_INFORMATION GIVEN_
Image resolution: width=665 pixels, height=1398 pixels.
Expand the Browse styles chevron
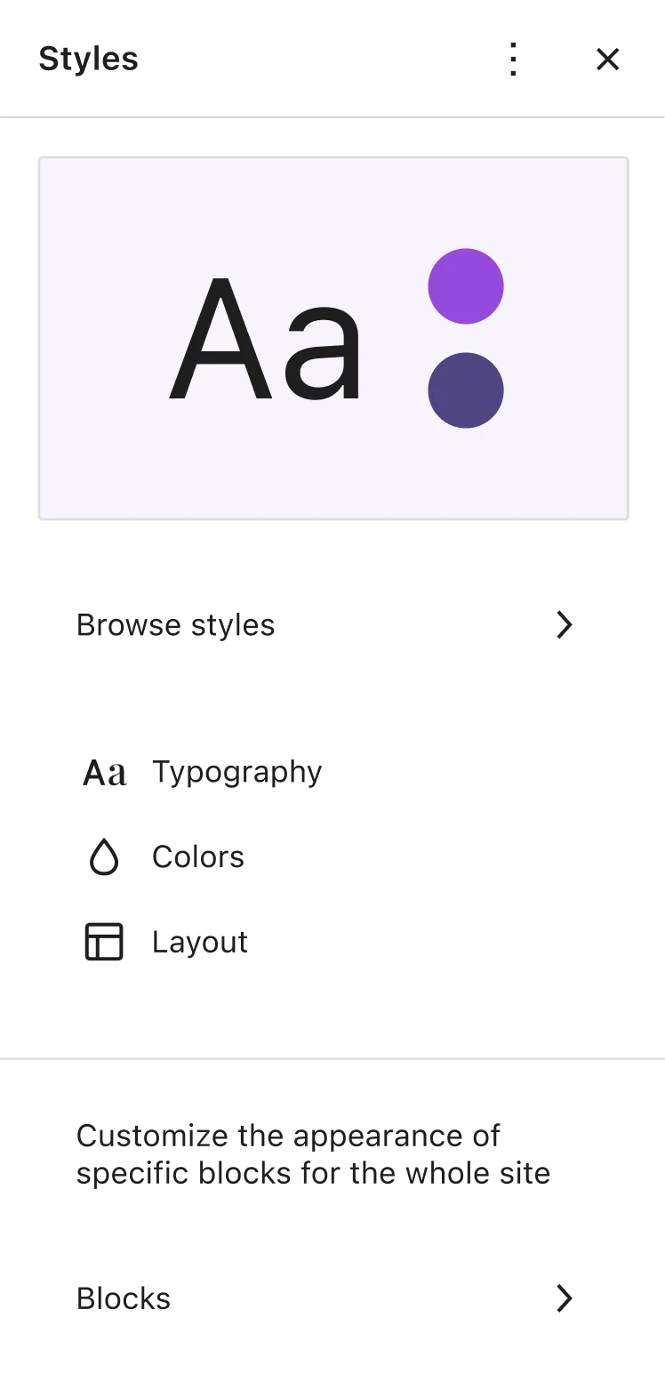[564, 625]
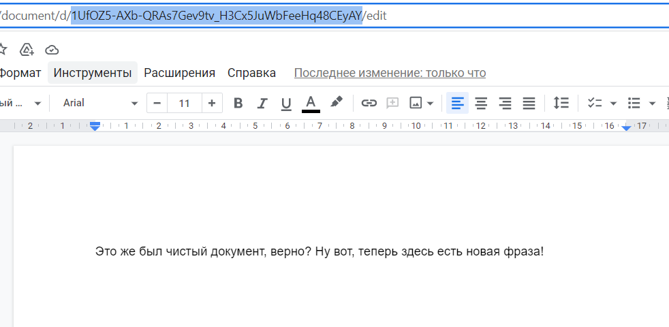Click the add to Drive icon

[x=27, y=50]
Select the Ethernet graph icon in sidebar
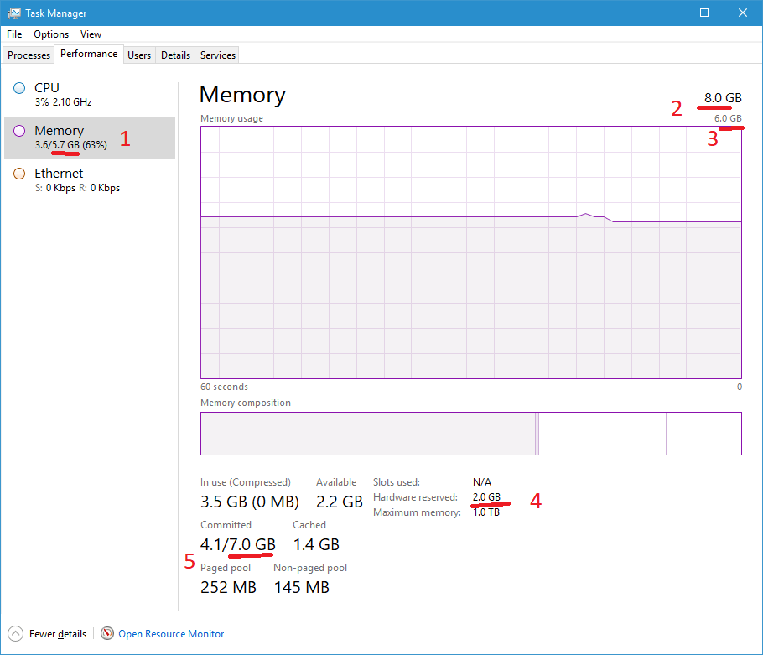Viewport: 763px width, 655px height. pos(19,174)
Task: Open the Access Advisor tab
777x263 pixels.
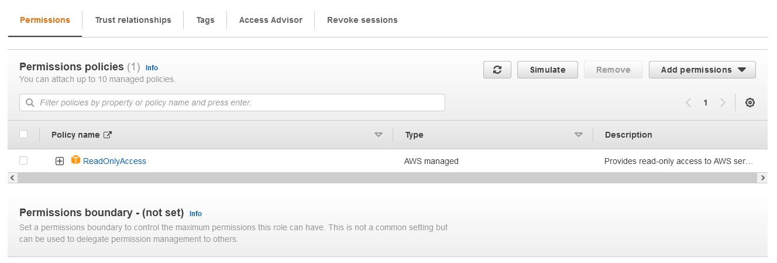Action: coord(271,20)
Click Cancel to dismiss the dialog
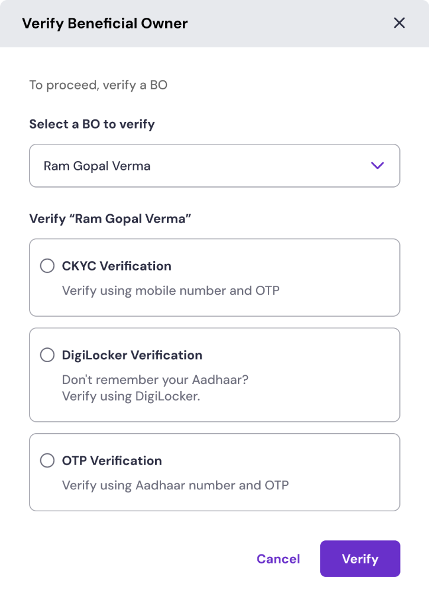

_WHAT YOU WILL DO_
Drop the pictures; repeat the listing above exactly.

_ANSWER FOR THE TASK_
Image resolution: width=665 pixels, height=1398 pixels.
Expand the Browse styles chevron
[564, 625]
Click the add to Drive icon

[x=27, y=50]
Select the Ethernet graph icon in sidebar
Viewport: 763px width, 655px height. pos(19,174)
Task: Open the Access Advisor tab
777x263 pixels.
Action: coord(271,20)
Click Cancel to dismiss the dialog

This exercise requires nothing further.